Last week, Rep. Henry A. Waxman, D-Calif., who is chairman of the House Committee on Oversight and Government Reform, sent a letter to the industry’s trade association asking why “in direct contradiction to this recommendation, however, many C.H.P.A. member companies are currently marketing these products for use in children under 2.”
Next week, a committee of outside experts will meet to consider the safety of these medicines and offer recommendations to the agency.
There are roughly 800 over-the-counter pediatric cough and cold products. In the year prior to July 15, makers sold at least 41 million packages of these in the United States, according to the healthcare products group, about a fifth of which were sold in the form of “drops” that are generally targeted for use in infants.
The industry said that the medicines are safe and effective when used as directed.
“The reason the makers of over-the-counter, oral cough and cold medicine for infants are withdrawing these medicines is that there have been rare patterns of misuse leading to overdose recently identified, particularly in infants, and safety is our top priority,” said Linda A. Suydam, president of the trade association.

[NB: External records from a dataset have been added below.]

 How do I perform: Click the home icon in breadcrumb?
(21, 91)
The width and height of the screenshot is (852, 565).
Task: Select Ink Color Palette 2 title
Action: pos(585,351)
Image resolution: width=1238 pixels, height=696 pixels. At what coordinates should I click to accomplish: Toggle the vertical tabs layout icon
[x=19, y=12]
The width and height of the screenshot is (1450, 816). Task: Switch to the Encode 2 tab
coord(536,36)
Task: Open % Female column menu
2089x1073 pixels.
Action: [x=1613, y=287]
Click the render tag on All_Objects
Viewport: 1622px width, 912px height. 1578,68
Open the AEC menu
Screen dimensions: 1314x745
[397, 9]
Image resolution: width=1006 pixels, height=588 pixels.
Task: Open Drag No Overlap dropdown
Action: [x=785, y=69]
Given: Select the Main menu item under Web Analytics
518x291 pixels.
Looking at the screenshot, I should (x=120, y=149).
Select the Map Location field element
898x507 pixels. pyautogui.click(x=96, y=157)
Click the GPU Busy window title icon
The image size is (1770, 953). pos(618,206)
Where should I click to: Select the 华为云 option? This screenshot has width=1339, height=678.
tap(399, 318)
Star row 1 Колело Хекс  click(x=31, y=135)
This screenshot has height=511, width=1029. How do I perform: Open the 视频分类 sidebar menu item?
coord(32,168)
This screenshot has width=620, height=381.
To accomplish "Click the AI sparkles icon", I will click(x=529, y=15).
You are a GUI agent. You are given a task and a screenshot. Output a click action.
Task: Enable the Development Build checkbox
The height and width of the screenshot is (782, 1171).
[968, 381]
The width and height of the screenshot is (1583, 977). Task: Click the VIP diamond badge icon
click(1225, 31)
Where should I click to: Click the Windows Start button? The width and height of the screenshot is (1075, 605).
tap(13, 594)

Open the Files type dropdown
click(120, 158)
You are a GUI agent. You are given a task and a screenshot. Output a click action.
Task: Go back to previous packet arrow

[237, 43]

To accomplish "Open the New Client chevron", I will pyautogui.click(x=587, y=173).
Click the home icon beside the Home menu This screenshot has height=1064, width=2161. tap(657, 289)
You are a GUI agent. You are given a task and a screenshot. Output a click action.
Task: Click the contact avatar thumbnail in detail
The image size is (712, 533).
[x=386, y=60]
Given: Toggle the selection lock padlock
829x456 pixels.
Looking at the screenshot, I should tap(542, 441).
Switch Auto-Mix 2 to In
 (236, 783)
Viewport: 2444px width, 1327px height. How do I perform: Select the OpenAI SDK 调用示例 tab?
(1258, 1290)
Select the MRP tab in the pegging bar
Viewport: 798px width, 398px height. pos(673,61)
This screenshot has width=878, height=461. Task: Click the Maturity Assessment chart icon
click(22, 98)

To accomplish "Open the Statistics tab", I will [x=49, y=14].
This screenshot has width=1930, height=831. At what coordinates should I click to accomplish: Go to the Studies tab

There is very little evidence that cough and cold medicines are effective in young children, and there are increasing fears that they may be dangerous. From 1969 to 2006, at least 45 children died after taking decongestants, and 69 died after taking antihistamines, the industry association has said.
Many of these children were injured after their parents mistakenly gave them too much, either because they did not realize that products from two different makers contained identical medicine, or the parents measured doses poorly. But there are growing reports that even children given recommended quantities of the medicines are at risk.
The Poison Control Center of the Children’s Hospital of Philadelphia recently reported on four cases of prolonged hallucinations in children as old as 6 who were given recommended doses of the medicines.
With almost no evidence that they are effective and growing worries that they may be unsafe, a group of prominent pediatricians petitioned the agency earlier this year to consider banning the drugs’ use in young children.